页面 ->
特征重要性 — xgb.importance • xgboost

创建一个特征重要性的 data.table。

用法

xgb.importance(
  model = NULL,
  feature_names = getinfo(model, "feature_name"),
  trees = NULL
)

参数

model: xgb.Booster 类的对象。
feature_names: 字符向量，用于覆盖模型的特征名称。默认值为 NULL (使用原始特征名称)。
trees: 一个整数向量，表示应包含在重要性计算中的（基于 1 的）树索引（仅适用于 "gbtree" 助推器）。默认值 (NULL) 解析所有树。这在多分类等场景中可能有用，可以为每个类别单独获取特征重要性。

返回值

一个包含以下列的 data.table

对于树模型

Features: 模型中使用的特征名称。
Gain: 基于特征分割的总增益，表示每个特征对模型的贡献分数。百分比越高，重要性越高。
Cover: 与此特征相关的观测数量指标。
Frequency: 特征在树中被使用的次数百分比。

对于线性模型

Features: 模型中使用的特征名称。
Weight: 此特征的线性系数。
Class: 类别标签（仅适用于多分类模型）。对于 xgboost 类的对象（由 xgboost() 生成），它将是一个 factor；而对于 xgb.Booster 类的对象（由 xgb.train() 生成），它将是一个基于零的整数向量。

如果未提供 feature_names 且 model 不包含 feature_names，则将使用特征的索引代替。由于索引是从模型转储中提取的（基于 C++ 代码），因此它从 0 开始（如 C/C++ 或 Python 中），而不是从 1 开始（通常在 R 中）。

详情

此函数适用于线性模型和树模型。

对于线性模型，重要性是线性系数的绝对值。要获得有意义的线性模型重要性排序，特征需要位于相同的尺度上（在使用 L1 或 L2 正则化时也建议这样做）。

示例

# binary classification using "gbtree":
data("ToothGrowth")

所给材料 ->
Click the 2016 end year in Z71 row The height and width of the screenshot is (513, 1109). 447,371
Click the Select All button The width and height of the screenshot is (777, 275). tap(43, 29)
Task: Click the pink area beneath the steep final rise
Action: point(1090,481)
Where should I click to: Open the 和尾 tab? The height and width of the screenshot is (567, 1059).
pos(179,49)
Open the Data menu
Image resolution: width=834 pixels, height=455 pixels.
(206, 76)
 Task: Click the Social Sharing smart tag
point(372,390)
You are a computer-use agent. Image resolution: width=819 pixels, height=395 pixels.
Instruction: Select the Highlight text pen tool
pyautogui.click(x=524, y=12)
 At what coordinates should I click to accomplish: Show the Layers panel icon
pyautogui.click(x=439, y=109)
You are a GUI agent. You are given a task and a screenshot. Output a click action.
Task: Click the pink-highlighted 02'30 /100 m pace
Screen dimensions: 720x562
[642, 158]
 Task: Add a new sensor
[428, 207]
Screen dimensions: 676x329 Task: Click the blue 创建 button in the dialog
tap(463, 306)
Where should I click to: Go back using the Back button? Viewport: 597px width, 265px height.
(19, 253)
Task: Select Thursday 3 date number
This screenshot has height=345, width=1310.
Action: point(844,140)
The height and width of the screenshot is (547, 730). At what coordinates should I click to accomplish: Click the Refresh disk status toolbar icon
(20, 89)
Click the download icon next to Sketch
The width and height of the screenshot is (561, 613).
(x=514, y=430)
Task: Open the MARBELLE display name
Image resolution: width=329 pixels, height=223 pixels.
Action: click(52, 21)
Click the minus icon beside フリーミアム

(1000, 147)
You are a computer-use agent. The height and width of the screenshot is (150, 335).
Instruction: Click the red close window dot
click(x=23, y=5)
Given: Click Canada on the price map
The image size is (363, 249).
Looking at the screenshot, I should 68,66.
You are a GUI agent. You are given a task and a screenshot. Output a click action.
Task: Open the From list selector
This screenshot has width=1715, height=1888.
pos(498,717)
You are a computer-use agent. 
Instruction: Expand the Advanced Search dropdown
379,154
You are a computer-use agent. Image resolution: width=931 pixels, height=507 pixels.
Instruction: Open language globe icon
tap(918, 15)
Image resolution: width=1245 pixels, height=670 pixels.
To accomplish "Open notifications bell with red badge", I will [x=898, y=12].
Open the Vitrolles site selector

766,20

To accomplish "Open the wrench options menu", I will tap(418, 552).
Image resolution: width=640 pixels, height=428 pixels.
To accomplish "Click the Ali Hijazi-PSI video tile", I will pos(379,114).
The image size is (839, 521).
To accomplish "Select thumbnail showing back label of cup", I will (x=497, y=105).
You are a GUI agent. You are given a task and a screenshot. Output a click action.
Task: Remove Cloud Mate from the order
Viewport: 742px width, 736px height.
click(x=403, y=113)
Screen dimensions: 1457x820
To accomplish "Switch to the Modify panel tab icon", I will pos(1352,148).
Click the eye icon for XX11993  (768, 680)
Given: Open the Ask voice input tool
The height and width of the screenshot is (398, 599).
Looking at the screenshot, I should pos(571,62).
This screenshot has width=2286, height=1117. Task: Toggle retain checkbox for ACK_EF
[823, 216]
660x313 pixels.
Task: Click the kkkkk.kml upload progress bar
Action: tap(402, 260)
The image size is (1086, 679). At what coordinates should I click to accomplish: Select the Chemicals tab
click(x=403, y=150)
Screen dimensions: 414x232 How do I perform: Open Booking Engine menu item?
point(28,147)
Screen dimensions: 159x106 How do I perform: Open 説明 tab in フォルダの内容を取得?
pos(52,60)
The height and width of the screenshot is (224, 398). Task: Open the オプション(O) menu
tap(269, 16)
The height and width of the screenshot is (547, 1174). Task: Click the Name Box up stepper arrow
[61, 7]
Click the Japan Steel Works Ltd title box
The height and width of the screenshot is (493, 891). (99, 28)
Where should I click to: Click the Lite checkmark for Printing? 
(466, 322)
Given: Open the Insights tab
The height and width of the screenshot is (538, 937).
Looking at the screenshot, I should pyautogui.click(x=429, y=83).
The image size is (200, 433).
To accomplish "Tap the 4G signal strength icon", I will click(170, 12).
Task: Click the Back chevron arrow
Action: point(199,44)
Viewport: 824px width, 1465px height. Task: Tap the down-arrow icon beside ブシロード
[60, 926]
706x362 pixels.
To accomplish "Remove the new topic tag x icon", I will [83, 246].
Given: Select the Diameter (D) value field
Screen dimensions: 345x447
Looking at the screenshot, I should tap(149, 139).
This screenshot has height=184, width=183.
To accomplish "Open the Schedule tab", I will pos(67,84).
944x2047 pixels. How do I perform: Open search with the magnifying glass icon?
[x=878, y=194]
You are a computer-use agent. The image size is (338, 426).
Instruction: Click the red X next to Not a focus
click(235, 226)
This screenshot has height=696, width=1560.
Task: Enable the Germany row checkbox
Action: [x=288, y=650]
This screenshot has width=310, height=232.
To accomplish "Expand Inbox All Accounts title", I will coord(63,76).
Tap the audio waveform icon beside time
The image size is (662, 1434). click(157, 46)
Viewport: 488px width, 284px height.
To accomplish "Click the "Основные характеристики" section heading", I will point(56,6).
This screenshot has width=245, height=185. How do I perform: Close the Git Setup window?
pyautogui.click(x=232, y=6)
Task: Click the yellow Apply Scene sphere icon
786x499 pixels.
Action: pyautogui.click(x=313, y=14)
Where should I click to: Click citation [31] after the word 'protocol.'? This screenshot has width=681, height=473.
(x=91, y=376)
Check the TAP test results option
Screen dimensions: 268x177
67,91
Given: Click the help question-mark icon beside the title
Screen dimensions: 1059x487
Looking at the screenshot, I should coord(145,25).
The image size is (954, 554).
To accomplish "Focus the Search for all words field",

练习要求 ->
**A.** 根据 xgb.importance 页面回答：
(i) 参数 trees 取默认值 NULL 时会怎样处理？
(ii) 对于树模型，Frequency 列表示什么？
(iii) 对于线性模型，重要性是怎样得出的？
**B.** 照抄 xgb.importance 页面中从“trees: 一个整数向量，表示应包含在重要性计算中的（基于 1”到“数。百分比越高，重要性越高。”的这一段，一字不改。

作答结果 ->
**A.**
(i) 解析所有树。
(ii) 特征在树中被使用的次数百分比。
(iii) 取线性系数的绝对值。

**B.**
trees: 一个整数向量，表示应包含在重要性计算中的（基于 1 的）树索引（仅适用于 "gbtree" 助推器）。默认值 (NULL) 解析所有树。这在多分类等场景中可能有用，可以为每个类别单独获取特征重要性。

返回值

一个包含以下列的 data.table

对于树模型

Features: 模型中使用的特征名称。
Gain: 基于特征分割的总增益，表示每个特征对模型的贡献分数。百分比越高，重要性越高。